Do this
Turn the lines starting with the one containing "Open the 'work environment' link" and going on through the one containing "[x=1223, y=10]" into a Markdown table with the columns Row and Line. Leave out blank lines, and include only these lines.
# Start of Records for this exercise
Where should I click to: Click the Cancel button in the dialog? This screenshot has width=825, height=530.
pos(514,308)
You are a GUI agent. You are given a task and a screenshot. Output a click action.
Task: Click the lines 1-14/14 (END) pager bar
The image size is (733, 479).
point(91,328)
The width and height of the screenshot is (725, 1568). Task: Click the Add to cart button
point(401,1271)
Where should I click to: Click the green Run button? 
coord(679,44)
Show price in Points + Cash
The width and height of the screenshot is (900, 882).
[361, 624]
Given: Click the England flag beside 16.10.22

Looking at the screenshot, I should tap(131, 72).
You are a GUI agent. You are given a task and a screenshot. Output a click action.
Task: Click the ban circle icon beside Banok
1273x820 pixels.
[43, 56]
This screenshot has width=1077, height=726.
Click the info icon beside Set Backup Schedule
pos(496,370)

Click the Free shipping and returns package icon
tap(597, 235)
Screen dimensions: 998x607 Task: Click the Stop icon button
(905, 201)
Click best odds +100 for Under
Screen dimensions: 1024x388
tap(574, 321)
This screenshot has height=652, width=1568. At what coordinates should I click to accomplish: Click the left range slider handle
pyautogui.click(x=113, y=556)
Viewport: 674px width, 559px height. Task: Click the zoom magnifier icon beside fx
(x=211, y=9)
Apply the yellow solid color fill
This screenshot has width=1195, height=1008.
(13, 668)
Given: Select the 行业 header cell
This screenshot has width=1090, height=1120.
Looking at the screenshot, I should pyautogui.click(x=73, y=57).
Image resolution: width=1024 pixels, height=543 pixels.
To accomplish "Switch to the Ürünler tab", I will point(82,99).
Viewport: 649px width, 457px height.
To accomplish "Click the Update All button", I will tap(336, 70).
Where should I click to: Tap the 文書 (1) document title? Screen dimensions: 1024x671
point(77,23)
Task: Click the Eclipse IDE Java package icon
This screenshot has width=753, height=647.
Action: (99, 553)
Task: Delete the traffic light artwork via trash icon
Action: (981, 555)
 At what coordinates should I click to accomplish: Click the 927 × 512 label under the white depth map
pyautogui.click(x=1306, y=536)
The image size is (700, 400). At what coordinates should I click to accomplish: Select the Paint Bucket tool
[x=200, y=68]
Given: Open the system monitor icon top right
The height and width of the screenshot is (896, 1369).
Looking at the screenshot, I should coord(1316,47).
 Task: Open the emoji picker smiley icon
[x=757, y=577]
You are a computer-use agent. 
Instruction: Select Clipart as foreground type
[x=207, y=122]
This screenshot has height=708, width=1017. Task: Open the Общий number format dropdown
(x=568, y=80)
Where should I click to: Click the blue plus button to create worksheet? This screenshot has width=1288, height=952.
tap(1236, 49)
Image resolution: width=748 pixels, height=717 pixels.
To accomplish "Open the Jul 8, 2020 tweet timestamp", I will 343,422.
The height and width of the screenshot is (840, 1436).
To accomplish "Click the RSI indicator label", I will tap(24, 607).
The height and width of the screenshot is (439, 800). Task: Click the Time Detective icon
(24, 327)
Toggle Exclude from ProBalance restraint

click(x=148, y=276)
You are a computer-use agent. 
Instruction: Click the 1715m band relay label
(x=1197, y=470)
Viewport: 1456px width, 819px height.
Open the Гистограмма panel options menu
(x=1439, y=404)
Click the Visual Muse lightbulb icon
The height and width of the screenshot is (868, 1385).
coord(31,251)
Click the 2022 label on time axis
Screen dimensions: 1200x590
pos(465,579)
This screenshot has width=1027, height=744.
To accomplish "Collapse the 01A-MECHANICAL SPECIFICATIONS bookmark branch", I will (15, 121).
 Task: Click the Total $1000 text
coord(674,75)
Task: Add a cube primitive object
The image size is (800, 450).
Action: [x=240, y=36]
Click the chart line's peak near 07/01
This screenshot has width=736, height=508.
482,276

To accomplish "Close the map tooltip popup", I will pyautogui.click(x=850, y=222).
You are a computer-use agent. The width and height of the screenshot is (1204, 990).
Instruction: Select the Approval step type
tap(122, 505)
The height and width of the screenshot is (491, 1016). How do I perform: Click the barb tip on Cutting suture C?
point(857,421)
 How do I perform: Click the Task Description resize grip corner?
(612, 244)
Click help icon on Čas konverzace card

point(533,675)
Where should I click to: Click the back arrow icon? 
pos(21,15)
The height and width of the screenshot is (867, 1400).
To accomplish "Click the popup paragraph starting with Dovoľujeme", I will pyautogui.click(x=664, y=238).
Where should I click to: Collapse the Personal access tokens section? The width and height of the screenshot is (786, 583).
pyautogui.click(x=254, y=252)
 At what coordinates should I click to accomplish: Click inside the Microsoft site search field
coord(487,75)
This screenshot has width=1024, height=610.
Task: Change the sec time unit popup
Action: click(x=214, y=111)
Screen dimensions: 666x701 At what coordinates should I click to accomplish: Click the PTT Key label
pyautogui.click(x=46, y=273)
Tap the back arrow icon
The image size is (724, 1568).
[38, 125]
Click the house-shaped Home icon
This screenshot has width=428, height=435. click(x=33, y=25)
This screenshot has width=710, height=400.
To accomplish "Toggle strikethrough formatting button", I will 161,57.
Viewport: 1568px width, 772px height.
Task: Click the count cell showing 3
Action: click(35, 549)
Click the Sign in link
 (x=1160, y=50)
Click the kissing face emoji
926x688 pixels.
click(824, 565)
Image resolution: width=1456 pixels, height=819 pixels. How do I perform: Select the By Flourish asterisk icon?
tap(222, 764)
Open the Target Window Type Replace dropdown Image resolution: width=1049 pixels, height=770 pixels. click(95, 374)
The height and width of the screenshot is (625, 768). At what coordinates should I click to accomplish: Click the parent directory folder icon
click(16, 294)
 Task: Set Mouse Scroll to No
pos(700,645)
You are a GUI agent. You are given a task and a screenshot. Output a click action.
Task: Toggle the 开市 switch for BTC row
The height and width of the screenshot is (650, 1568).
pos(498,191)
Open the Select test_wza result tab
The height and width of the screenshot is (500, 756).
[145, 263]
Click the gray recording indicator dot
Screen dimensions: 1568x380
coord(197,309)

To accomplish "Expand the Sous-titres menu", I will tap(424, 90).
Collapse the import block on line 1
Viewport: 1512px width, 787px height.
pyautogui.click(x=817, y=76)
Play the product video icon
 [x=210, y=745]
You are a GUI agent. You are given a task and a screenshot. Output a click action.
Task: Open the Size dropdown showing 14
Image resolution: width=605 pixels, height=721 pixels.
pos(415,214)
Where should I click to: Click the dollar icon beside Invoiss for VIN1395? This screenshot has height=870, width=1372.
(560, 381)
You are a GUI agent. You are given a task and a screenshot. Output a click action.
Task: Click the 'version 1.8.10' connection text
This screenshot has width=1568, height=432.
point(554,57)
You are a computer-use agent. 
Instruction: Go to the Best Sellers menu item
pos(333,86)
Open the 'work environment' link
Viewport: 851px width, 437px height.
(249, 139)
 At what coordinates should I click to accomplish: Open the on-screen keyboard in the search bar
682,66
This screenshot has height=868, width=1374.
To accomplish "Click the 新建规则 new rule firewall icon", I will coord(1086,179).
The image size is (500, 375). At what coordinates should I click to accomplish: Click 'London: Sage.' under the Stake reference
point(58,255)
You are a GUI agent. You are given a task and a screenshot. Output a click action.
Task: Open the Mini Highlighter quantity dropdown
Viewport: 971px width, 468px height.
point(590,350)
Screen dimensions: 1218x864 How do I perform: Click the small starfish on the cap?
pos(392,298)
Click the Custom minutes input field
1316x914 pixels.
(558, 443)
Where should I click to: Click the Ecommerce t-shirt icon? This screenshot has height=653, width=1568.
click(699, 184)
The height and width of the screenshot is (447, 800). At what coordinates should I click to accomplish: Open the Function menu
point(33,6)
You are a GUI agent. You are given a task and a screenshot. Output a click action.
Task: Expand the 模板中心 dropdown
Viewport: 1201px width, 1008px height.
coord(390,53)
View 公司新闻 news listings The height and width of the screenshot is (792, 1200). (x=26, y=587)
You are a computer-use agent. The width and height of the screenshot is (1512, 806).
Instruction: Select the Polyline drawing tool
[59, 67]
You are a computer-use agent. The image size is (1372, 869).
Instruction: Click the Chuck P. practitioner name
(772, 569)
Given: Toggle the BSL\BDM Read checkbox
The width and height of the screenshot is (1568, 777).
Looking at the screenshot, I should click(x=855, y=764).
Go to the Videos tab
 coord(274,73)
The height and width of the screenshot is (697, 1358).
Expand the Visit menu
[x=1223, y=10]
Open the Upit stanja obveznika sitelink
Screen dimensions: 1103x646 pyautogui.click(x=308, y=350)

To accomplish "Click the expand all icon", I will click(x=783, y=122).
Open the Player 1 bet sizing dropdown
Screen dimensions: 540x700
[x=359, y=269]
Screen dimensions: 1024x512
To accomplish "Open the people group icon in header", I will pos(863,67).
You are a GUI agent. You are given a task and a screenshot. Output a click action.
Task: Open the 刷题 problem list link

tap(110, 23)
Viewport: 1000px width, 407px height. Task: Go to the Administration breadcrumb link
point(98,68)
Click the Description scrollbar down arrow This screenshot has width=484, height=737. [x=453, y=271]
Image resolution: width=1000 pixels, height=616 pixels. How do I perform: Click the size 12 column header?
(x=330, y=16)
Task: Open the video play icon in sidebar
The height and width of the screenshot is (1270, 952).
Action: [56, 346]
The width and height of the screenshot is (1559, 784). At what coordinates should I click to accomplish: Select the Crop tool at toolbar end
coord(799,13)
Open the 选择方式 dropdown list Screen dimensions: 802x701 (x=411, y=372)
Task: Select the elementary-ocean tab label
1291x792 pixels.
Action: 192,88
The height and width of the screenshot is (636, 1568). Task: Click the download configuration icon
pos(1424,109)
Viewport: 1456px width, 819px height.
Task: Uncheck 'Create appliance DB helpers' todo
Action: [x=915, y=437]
# End of Records for this exercise
Full solution
| Row | Line |
|---|---|
| 1 | Open the 'work environment' link |
| 2 | Viewport: 851px width, 437px height. |
| 3 | (249, 139) |
| 4 |  At what coordinates should I click to accomplish: Open the on-screen keyboard in the search bar |
| 5 | 682,66 |
| 6 | This screenshot has height=868, width=1374. |
| 7 | To accomplish "Click the 新建规则 new rule firewall icon", I will coord(1086,179). |
| 8 | The image size is (500, 375). At what coordinates should I click to accomplish: Click 'London: Sage.' under the Stake reference |
| 9 | point(58,255) |
| 10 | You are a GUI agent. You are given a task and a screenshot. Output a click action. |
| 11 | Task: Open the Mini Highlighter quantity dropdown |
| 12 | Viewport: 971px width, 468px height. |
| 13 | point(590,350) |
| 14 | Screen dimensions: 1218x864 How do I perform: Click the small starfish on the cap? |
| 15 | pos(392,298) |
| 16 | Click the Custom minutes input field |
| 17 | 1316x914 pixels. |
| 18 | (558, 443) |
| 19 | Where should I click to: Click the Ecommerce t-shirt icon? This screenshot has height=653, width=1568. |
| 20 | click(699, 184) |
| 21 | The height and width of the screenshot is (447, 800). At what coordinates should I click to accomplish: Open the Function menu |
| 22 | point(33,6) |
| 23 | You are a GUI agent. You are given a task and a screenshot. Output a click action. |
| 24 | Task: Expand the 模板中心 dropdown |
| 25 | Viewport: 1201px width, 1008px height. |
| 26 | coord(390,53) |
| 27 | View 公司新闻 news listings The height and width of the screenshot is (792, 1200). (x=26, y=587) |
| 28 | You are a computer-use agent. The width and height of the screenshot is (1512, 806). |
| 29 | Instruction: Select the Polyline drawing tool |
| 30 | [59, 67] |
| 31 | You are a computer-use agent. The image size is (1372, 869). |
| 32 | Instruction: Click the Chuck P. practitioner name |
| 33 | (772, 569) |
| 34 | Given: Toggle the BSL\BDM Read checkbox |
| 35 | The width and height of the screenshot is (1568, 777). |
| 36 | Looking at the screenshot, I should click(x=855, y=764). |
| 37 | Go to the Videos tab |
| 38 |  coord(274,73) |
| 39 | The height and width of the screenshot is (697, 1358). |
| 40 | Expand the Visit menu |
| 41 | [x=1223, y=10] |